SUPPLIED ENTRIES
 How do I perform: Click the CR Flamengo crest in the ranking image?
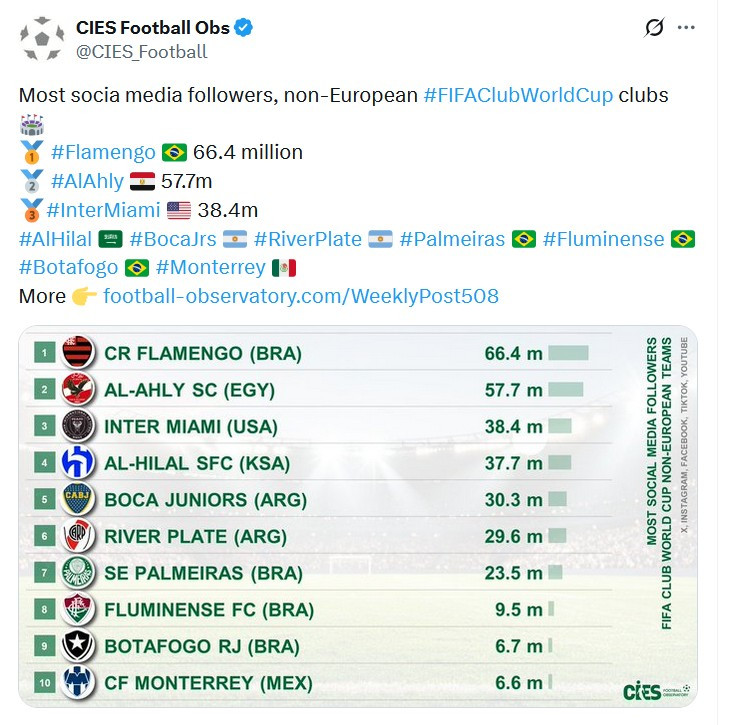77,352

--

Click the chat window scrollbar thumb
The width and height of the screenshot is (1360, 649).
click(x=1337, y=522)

---

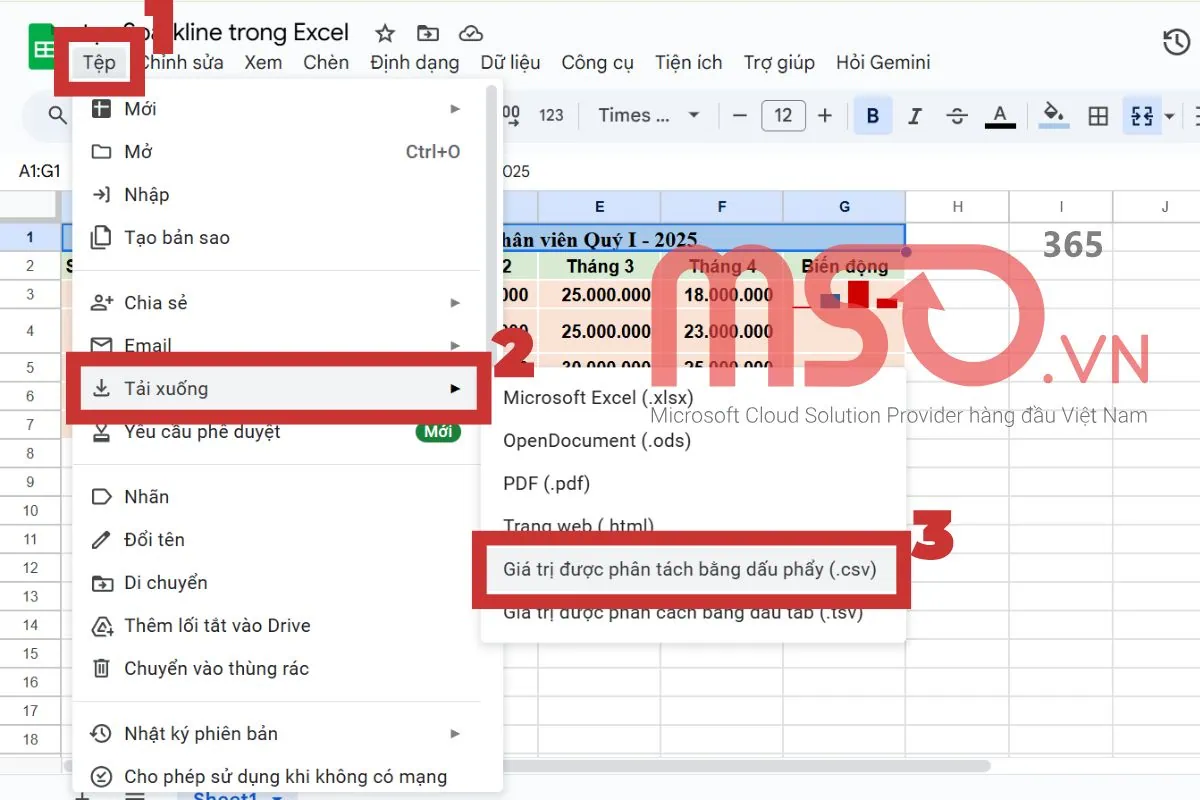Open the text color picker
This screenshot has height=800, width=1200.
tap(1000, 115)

EXERCISE
Please copy the lines from the listing word for word, beginning with the line that contains "Click the chat window scrollbar thumb" and continuing through the line that contains "click(x=1337, y=522)".

THE RESULT
Click the chat window scrollbar thumb
The width and height of the screenshot is (1360, 649).
click(x=1337, y=522)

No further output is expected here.